The historical post-2018 Armenian record on contested-outcome institutional responses includes the Velvet Revolution itself (which produced regime-change through street mobilisation in 2018), various smaller post-2018 street-mobilisation events that produced policy adjustments but not regime-change, and the broader institutional framework for contested-outcome appeal through the Central Electoral Commission and the Constitutional Court. The "street struggle" framing references the regime-change-mobilisation-precedent end of this institutional-response spectrum.
The substantive readiness of the opposition formations for street-struggle mobilisation conditional on contested-outcome scenarios depends on multiple factors: the cumulative cross-formation cooperation infrastructure, the regional-and-Yerevan base-mobilisation capacity, the international-institutional support that the post-cycle period would produce, and the specific procedural-and-political triggers that would activate the street-mobilisation framework. The Karapetyan reference signals the alliance's positioning that the readiness exists in principle, with the operational activation depending on the post-cycle conditions.
What We Are Watching Next
Three indicators will define the Strong Armenia closing-campaign trajectory. (1) Whether the Narek Karapetyan / Article 449 case resolves in a way that affects the formation's ballot positioning before voting day. (2) Whether Samvel Karapetyan's house-arrest legal status produces additional procedural developments (release on different conditions, escalation to detention, case-resolution outcomes) in the campaign window or post-cycle period. (3) Whether the formation crosses the 5-percent parliamentary threshold and enters the ninth-convocation National Assembly, and if so, how the formation operationalises the formal-versus-de-facto PM-candidate ambiguity.

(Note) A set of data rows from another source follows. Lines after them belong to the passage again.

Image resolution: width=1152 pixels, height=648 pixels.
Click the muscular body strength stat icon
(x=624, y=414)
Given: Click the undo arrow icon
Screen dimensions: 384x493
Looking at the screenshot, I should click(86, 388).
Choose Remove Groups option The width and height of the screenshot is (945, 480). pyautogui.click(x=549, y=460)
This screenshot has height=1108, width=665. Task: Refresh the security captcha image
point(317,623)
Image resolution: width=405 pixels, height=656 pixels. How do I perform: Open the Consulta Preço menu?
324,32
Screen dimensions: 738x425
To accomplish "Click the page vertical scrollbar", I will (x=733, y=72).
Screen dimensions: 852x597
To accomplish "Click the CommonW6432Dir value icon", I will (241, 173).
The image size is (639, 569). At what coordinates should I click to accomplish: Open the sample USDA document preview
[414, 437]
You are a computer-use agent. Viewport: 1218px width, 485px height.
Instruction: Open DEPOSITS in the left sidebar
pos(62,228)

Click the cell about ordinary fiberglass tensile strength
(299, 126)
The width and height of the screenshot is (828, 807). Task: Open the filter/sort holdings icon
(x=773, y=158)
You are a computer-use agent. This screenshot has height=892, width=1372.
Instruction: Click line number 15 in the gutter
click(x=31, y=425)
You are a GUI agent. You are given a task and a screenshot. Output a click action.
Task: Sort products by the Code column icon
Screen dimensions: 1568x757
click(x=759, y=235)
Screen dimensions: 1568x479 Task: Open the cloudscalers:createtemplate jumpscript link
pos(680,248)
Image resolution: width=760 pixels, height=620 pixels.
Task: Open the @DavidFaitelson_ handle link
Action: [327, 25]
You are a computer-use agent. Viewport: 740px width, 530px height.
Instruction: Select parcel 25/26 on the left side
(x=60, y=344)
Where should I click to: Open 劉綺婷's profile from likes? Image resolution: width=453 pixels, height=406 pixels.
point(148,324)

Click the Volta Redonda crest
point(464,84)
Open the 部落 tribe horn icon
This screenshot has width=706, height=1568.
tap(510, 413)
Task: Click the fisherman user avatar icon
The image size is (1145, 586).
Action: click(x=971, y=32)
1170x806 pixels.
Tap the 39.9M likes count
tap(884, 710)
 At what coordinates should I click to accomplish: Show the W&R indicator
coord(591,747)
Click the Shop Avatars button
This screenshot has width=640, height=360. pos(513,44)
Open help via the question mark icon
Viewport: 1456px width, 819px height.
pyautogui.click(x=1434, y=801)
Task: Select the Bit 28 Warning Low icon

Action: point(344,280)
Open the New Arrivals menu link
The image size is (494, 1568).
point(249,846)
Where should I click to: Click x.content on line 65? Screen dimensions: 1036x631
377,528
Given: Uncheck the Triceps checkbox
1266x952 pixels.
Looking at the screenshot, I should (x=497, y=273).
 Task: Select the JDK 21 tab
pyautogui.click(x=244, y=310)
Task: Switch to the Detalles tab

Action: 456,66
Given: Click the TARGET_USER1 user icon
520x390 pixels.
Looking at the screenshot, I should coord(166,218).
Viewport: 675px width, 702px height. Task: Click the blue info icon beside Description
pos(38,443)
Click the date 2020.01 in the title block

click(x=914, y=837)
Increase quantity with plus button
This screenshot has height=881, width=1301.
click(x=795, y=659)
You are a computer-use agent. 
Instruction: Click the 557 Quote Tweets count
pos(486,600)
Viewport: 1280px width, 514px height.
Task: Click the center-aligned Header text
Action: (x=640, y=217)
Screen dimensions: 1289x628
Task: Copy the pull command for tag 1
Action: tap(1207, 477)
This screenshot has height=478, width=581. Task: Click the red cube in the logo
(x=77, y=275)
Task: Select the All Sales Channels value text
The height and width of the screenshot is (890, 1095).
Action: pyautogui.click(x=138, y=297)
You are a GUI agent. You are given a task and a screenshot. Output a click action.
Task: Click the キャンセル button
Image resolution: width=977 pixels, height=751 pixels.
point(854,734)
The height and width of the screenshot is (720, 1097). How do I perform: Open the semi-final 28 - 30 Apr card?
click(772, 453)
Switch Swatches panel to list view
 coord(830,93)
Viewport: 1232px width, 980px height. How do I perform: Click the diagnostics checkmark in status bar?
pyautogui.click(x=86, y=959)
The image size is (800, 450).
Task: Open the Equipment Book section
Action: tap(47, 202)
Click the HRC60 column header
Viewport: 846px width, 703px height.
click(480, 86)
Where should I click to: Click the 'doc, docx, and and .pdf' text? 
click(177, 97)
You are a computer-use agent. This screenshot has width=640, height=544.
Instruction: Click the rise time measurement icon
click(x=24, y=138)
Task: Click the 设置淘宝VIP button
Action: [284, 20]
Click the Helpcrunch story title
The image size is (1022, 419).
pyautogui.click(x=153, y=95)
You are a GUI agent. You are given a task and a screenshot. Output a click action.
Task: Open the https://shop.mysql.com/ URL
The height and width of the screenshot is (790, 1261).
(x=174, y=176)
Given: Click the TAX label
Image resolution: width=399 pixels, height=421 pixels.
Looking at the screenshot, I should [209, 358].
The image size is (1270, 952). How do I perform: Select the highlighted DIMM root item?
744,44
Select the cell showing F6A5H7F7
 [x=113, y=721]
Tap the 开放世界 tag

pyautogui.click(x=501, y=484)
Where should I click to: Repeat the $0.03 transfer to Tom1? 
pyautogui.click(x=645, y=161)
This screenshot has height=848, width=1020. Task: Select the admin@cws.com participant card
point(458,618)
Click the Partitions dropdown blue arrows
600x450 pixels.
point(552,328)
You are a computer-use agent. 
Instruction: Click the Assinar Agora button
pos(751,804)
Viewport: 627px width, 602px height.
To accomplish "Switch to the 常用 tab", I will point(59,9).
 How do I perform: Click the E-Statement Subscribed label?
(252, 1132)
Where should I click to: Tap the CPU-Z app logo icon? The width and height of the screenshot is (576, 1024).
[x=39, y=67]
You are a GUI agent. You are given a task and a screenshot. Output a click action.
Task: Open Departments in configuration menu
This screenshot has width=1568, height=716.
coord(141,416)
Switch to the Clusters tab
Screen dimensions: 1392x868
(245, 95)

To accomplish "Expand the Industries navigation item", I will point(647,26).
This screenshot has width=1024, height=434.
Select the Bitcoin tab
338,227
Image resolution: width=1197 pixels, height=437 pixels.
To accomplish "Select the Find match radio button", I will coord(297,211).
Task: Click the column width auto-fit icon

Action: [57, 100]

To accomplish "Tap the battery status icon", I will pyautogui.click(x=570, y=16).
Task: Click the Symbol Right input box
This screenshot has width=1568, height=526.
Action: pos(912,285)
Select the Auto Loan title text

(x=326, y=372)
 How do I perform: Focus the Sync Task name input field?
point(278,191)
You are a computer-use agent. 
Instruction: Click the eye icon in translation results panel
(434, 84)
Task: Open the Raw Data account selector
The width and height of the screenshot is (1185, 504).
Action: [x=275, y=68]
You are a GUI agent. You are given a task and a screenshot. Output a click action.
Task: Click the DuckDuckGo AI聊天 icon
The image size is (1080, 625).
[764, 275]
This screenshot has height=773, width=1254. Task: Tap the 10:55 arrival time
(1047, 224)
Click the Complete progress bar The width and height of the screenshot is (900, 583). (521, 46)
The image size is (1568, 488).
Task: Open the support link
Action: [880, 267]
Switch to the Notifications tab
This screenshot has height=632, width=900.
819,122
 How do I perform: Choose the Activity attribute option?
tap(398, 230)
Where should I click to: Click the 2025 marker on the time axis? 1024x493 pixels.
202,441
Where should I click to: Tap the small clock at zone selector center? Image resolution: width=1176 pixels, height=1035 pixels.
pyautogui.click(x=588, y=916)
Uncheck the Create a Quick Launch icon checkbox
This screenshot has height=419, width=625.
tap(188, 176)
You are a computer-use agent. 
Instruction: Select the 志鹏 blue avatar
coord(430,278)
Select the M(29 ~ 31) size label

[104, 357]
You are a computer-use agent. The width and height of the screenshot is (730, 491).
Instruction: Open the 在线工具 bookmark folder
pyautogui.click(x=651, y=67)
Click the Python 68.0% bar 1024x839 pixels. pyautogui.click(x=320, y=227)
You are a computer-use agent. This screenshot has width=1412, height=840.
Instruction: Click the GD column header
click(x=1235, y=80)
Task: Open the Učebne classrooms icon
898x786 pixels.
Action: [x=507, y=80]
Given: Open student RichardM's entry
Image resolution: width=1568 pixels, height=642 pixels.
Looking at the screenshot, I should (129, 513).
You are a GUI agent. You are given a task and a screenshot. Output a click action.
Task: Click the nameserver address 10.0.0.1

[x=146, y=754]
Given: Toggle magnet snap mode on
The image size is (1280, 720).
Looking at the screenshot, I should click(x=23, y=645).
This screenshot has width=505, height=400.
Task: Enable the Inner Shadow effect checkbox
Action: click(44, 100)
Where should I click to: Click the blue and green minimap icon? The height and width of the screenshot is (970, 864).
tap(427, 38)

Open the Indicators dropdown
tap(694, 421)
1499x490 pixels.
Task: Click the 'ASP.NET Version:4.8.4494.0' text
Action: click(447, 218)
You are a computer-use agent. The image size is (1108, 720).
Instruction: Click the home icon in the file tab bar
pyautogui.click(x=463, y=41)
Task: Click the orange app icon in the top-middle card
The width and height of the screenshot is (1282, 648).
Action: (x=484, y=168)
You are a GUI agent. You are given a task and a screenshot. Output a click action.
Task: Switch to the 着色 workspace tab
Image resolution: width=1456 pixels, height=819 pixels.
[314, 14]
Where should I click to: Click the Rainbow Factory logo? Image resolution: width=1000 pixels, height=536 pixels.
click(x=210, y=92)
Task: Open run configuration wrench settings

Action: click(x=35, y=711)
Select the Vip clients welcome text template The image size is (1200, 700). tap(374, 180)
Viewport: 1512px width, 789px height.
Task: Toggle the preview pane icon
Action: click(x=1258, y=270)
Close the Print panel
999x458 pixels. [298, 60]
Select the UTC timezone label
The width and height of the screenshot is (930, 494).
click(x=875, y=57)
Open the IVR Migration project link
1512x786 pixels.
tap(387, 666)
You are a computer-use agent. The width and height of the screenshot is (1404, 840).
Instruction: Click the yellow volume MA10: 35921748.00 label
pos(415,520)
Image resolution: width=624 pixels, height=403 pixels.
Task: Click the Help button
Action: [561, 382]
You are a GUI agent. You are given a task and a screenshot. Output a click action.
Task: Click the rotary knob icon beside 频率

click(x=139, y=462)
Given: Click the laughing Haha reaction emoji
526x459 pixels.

The May 24-25 Kotayk meeting is one entry in the Strong Armenia closing-campaign communications record. The combination of the house-arrest constituent-engagement format, the substantive critique content, the constituent-addressing-as-PM pattern, and the prosperity-commitment platform restatement collectively constitute the formation's closing-window positioning. The cycle's outcome will be the empirical test of whether the positioning produces measurable vote-share consolidation.
Sources: Azatutyun.am article 33763704 ("Samvel Karapetyan Criticised the Prosecutions and Detentions in the Country's Governance," published 2026-05-24/25, primary source for the Kotayk constituent-meeting documentation, the substantive critique content, the "Prime Minister" constituent-addressing pattern, the economic-platform restatement, and the "street struggle" reference). OWL companion investigations on the May 20 Narek Karapetyan / Article 449 case, the May 24 Ashot Farsyan Strong Armenia investor-strategy interview, the May 24-25 Tsarukyan Etchmiadzin Day 17 campaign address, the May 24-25 Kocharyan Erebuni Day 17 campaign address, the May 24-25 OSCE/ODIHR interim observation report. All factual claims sourced to the named Azatutyun article; OWL editorial framings on the house-arrest constituent-engagement format analysis, the constituent-PM-addressing-pattern analysis, the cross-formation prosperity-commitment-framing comparison, the street-struggle institutional-response context analysis, and the watch-list indicators are clearly identified as such.